Hershel Raff PhD*
Endocrine Research Laboratory, Aurora St. Luke's Medical Center, Milwaukee, WI 53215; Division of Endocrinology, Metabolism and Clinical Nutrition, Department of Medicine, Medical College of Wisconsin, Milwaukee, WI 53226
* To whom correspondence should be addressed. E-mail: hraff@mcw.edu.
Context. The measurement of cortisol in saliva is a simple, reproducible, and reliable test to evaluate the normal and disordered control of the hypothalamic-pituitary-adrenal (HPA) axis. There are a variety of simple methods to obtain saliva samples without stress, making this a robust test applicable to many different experimental and clinical situations.

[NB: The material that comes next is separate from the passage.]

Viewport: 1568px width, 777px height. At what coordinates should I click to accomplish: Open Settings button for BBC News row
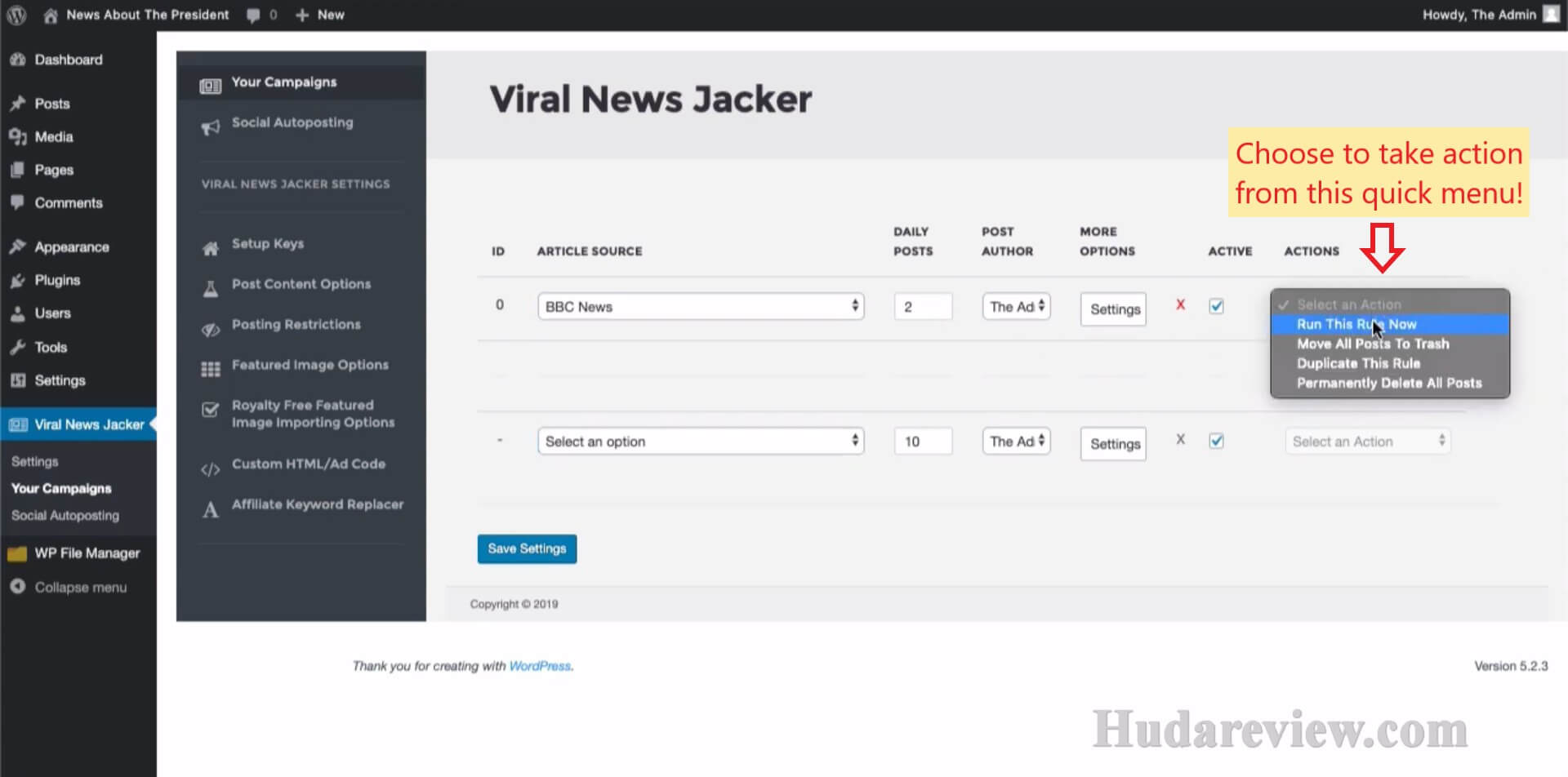(1114, 309)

Evidence Acquisition. Ovid Medline and PubMed from 1950 to present were searched using the following strategies: [<saliva or salivary>and<cortisol or hydrocortisone>and<Cushing or Cushing's>] and [<saliva or salivary>and<cortisol or hydrocortisone>and<adrenal insufficiency or hypoadrenalism or hypopituitarism or Addison's disease>]. The bibliographies of all relevant citations were evaluated for any additional appropriate citations.
Evidence Synthesis. Measurement of an elevated late-night (2300 h – midnight) salivary cortisol has a >90% sensitivity and specificity for the diagnosis of endogenous Cushing's syndrome. Late-night salivary cortisol measurements are also useful to monitor patients for remission and/or recurrence after pituitary surgery for Cushing's disease. Because it is a surrogate for plasma free cortisol, the measurement of salivary cortisol may be useful during an ACTH stimulation test in patients with increased plasma binding protein concentrations due to increased estrogen, or decreased plasma binding protein concentrations during critical illness. Most reference laboratories now offer salivary cortisol testing.
Conclusions. It is expected that the use of the measurement of salivary cortisol will become routine in the evaluation of patients with disorders of the HPA axis.